I think that the rosin is used in other things, like glues, but I'm not sure. The scarcity of rosin may also have to do with the fact that it's not exactly a household necessity. Not many people use it or even know what it is, so it could be that a lot of it is simply discarded.
As for the old still, it has a large brick base (round) with a huge boiler on top. This base is probably 25 feet in diameter. There is a platform on the top where the distillers work. It is wood fired, and the turpentine that boils off is piped through a copper coil in a 15ft. diameter cooling barrel. The pure turpentine drips out of the end of the coil. Kinda like making moonshine.

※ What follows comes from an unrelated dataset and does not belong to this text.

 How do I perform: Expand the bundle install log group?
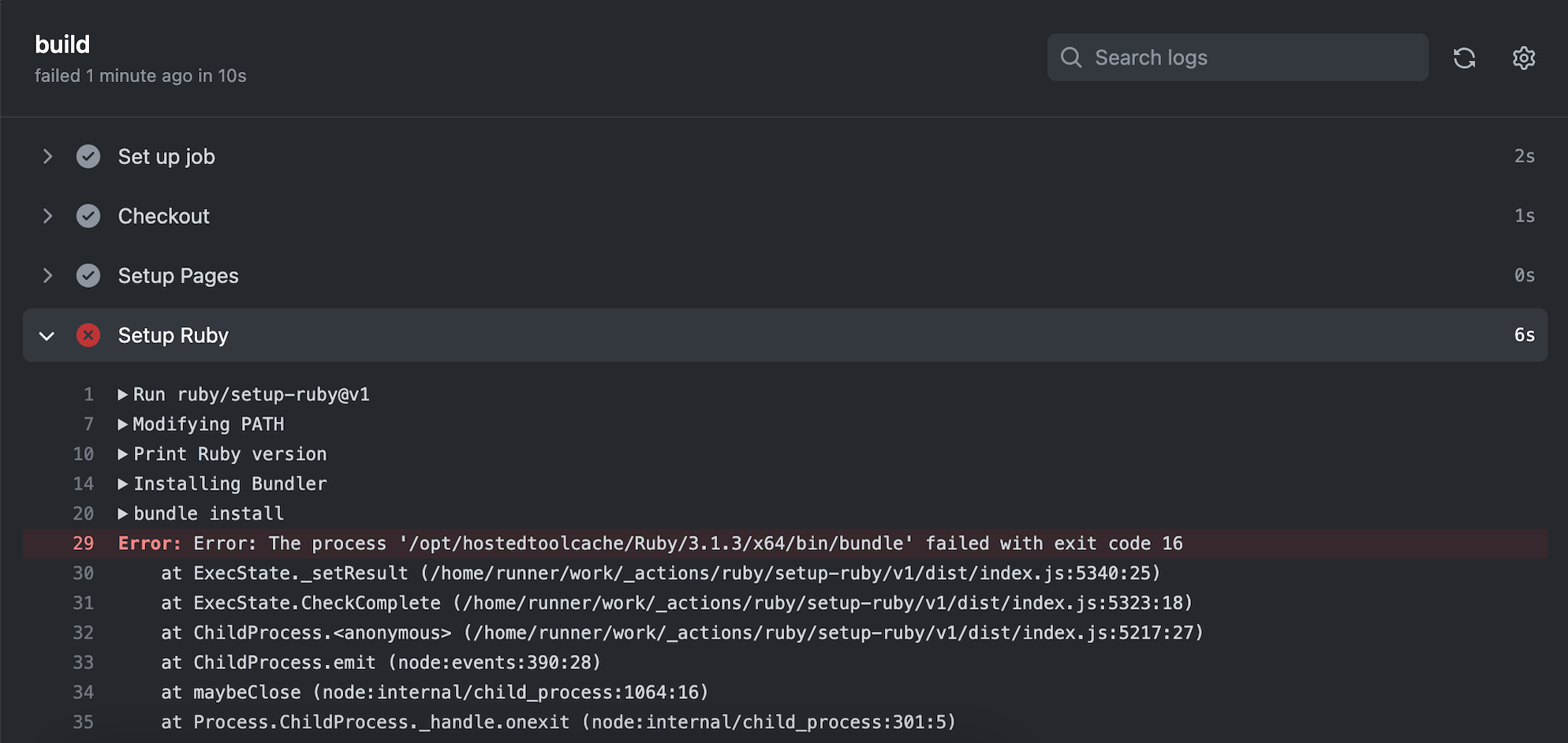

I don't know what kind of trees they use, just that they're pine. They call the festival they have the "Catface Country Turpentine Festival". This comes from the way they tap the trees. They don't so much tap them as they scar them. They have a pan (kinda like a bread loaf pan) that they nail to the tree. They then have a sheet metal ramp that nails just above the pan. This ramp follows the contour of the tree and guides the sap into the pan. Then, they take a concave-faced ax and cut the bark off the tree. The way they cut the trees looks like a bunch of "V"'s stacked on top of each other. (Kinda like this, <<<<<<<<, only rotated 90*.) The sap runs out of the tree and into the pan. The scar that's left looks like a cat's whiskers, thus the name "Catface".
I don't know how they get the sap now. That's the way they did it many moons ago. As far as how much they process during the one weekend a year that the still operates, I don't know.